Stored entries:
>>>
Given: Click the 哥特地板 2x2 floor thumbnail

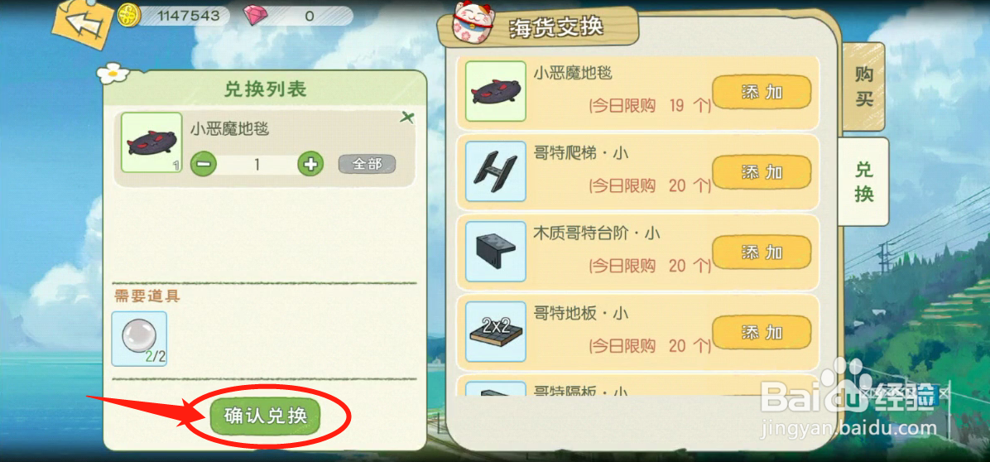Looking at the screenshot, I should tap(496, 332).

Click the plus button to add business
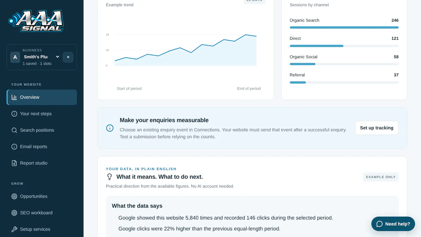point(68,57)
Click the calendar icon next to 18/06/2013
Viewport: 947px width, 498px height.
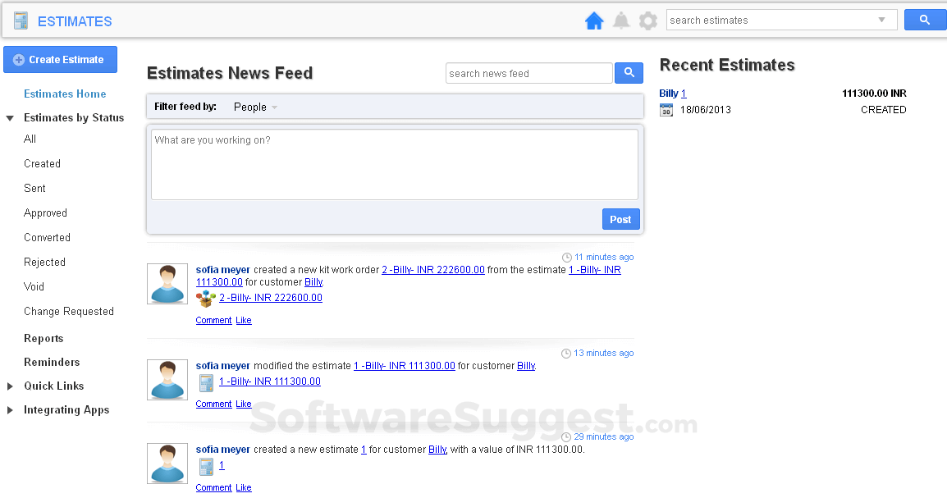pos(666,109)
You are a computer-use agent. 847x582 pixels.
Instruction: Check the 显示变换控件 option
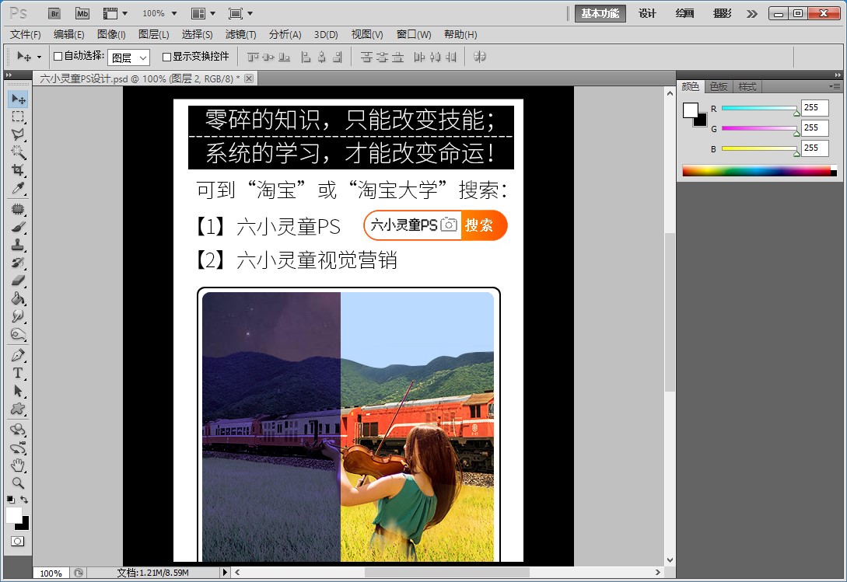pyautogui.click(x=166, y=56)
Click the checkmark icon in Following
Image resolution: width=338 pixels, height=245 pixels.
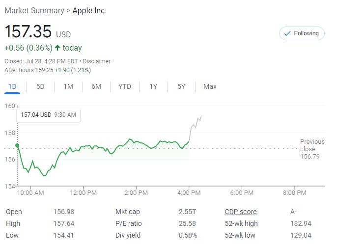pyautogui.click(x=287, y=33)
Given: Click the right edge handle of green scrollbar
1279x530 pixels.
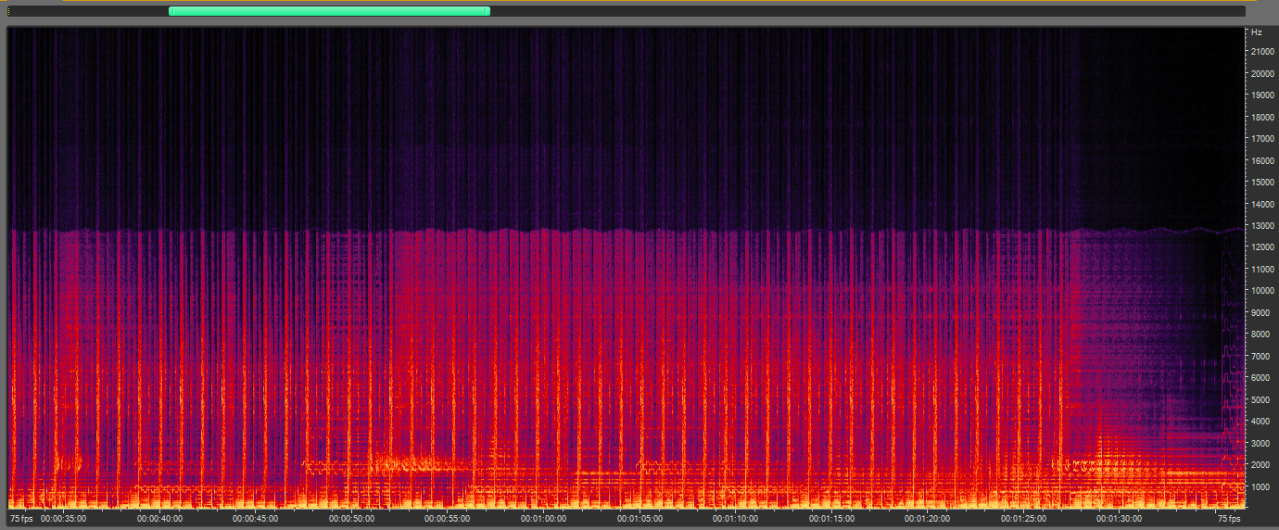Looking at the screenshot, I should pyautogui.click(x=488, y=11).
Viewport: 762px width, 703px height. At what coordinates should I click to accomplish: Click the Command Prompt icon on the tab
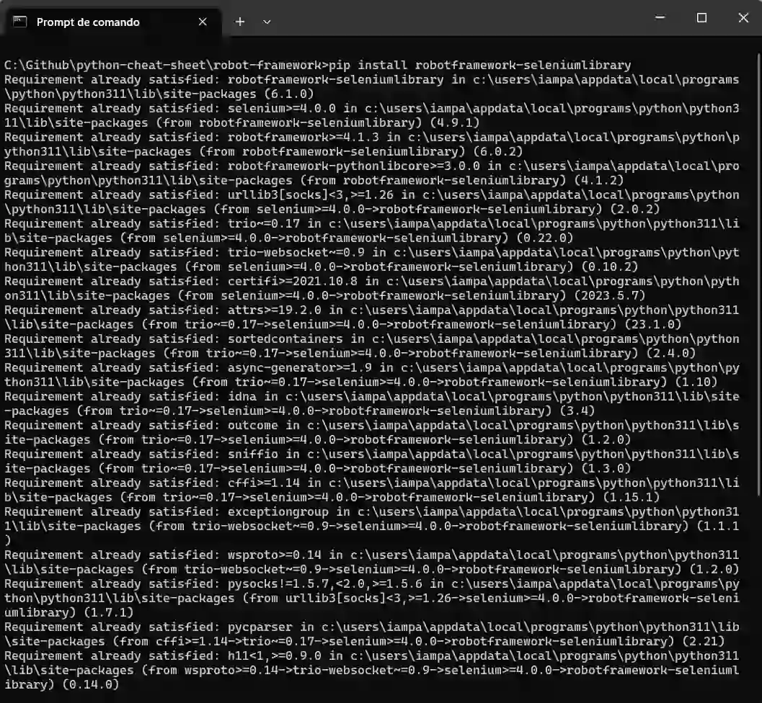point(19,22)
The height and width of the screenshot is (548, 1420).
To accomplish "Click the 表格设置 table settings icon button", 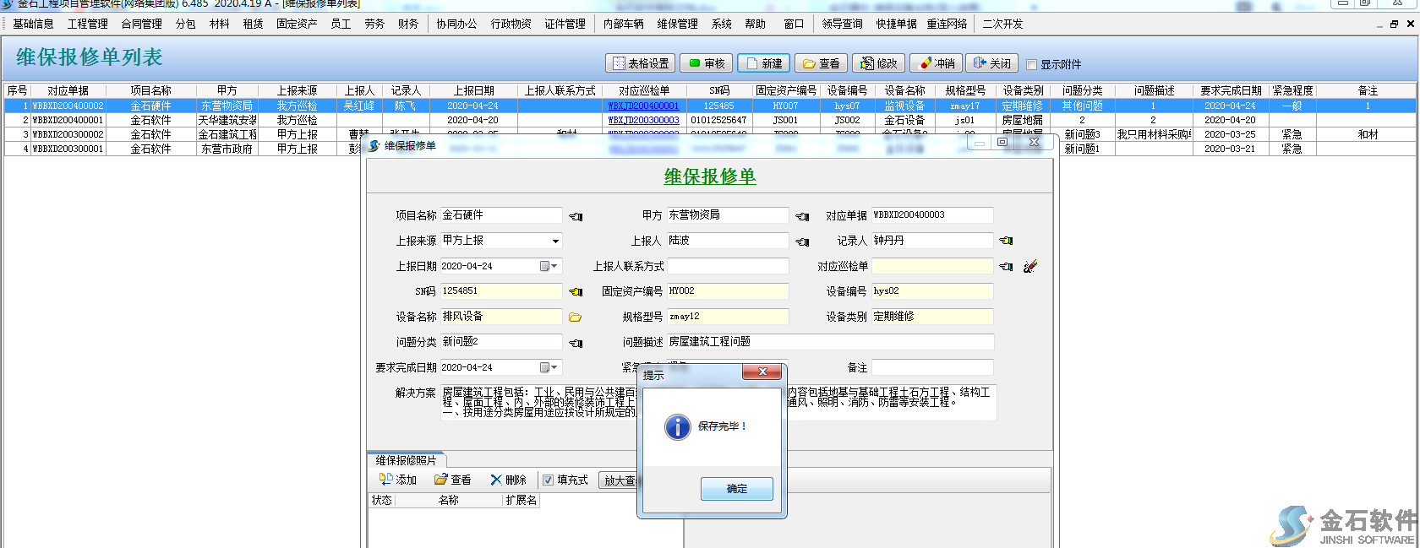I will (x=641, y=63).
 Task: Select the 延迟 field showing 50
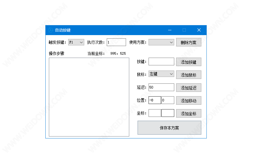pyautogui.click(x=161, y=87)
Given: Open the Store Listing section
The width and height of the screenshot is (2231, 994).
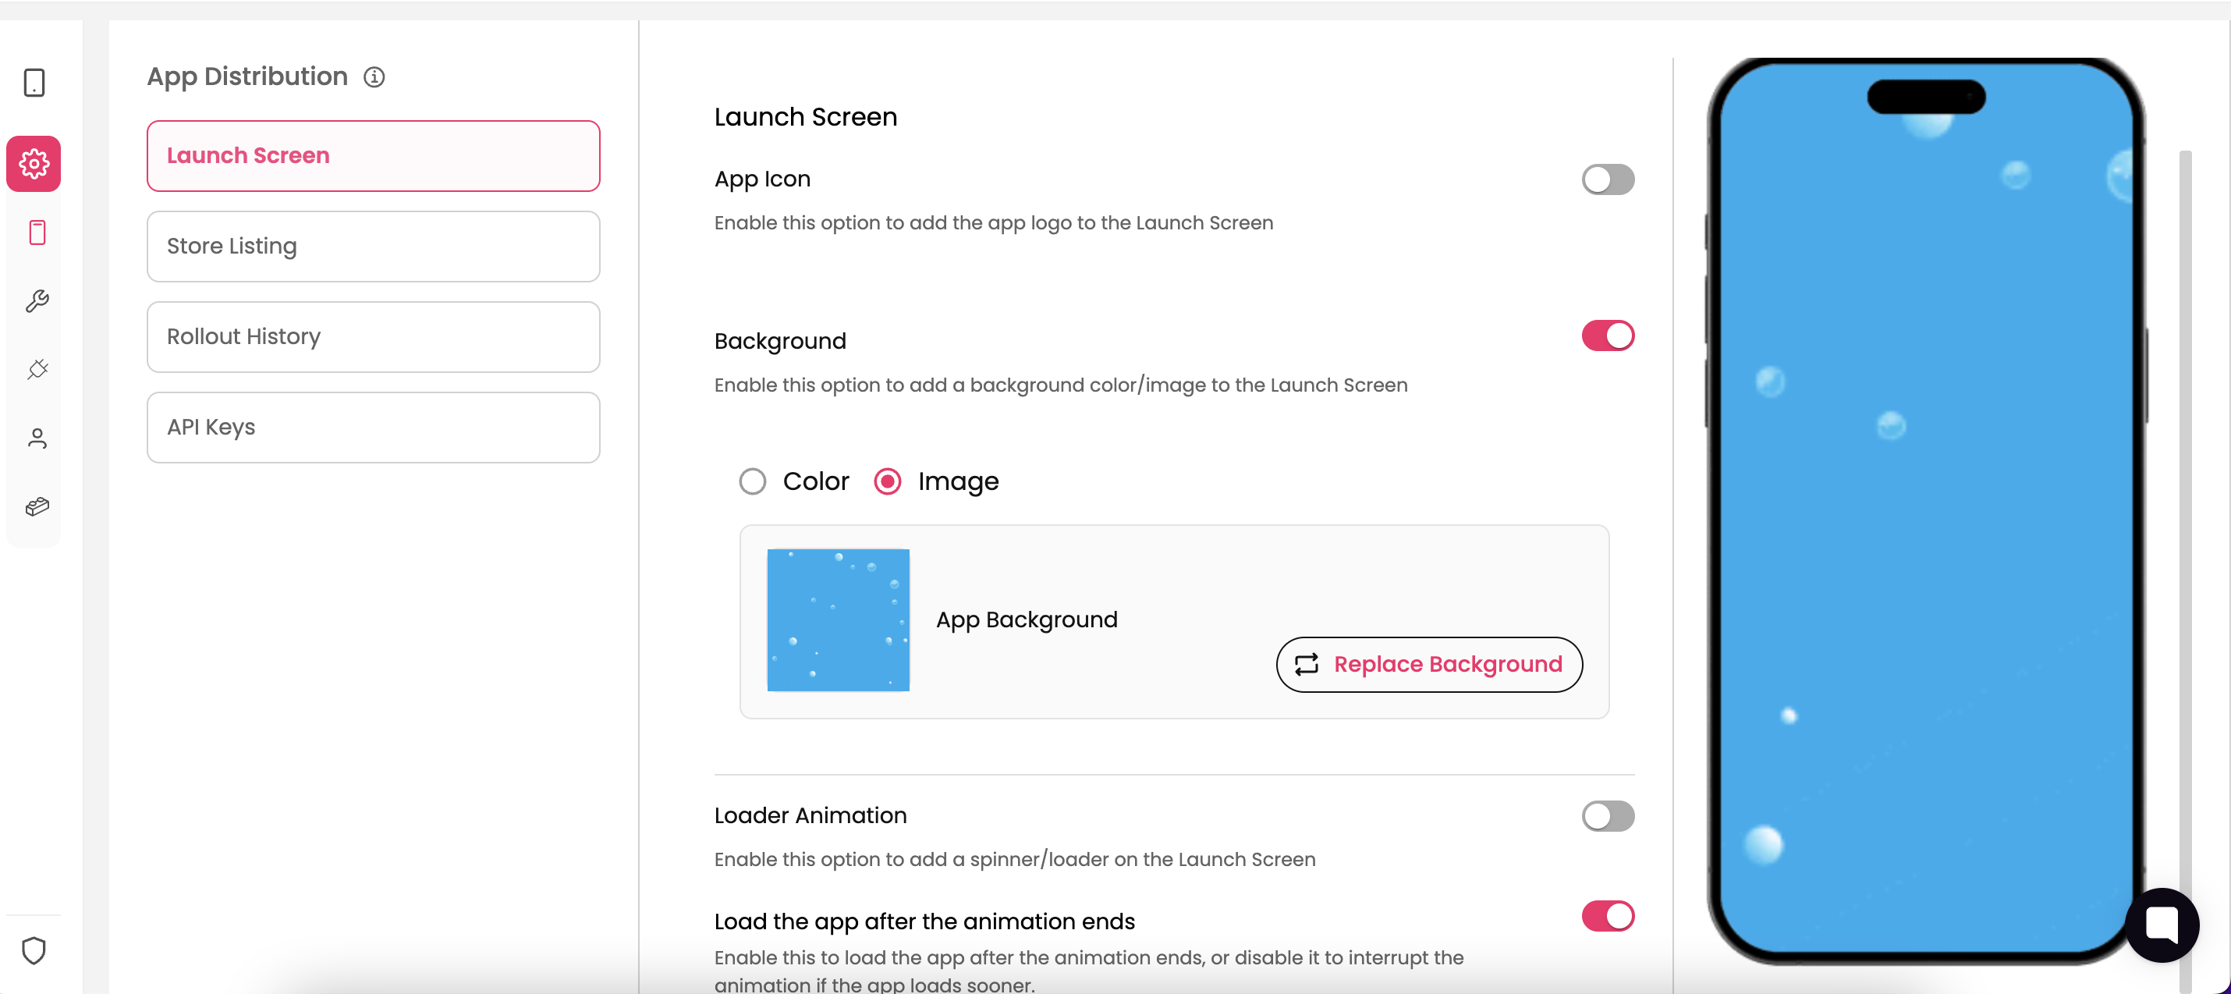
<<<
Beginning with the line that contains "Given: Open the Store Listing section", print exactly every line through the end of the records, both included. Omit the pictures.

- Solution
Given: Open the Store Listing section
The width and height of the screenshot is (2231, 994).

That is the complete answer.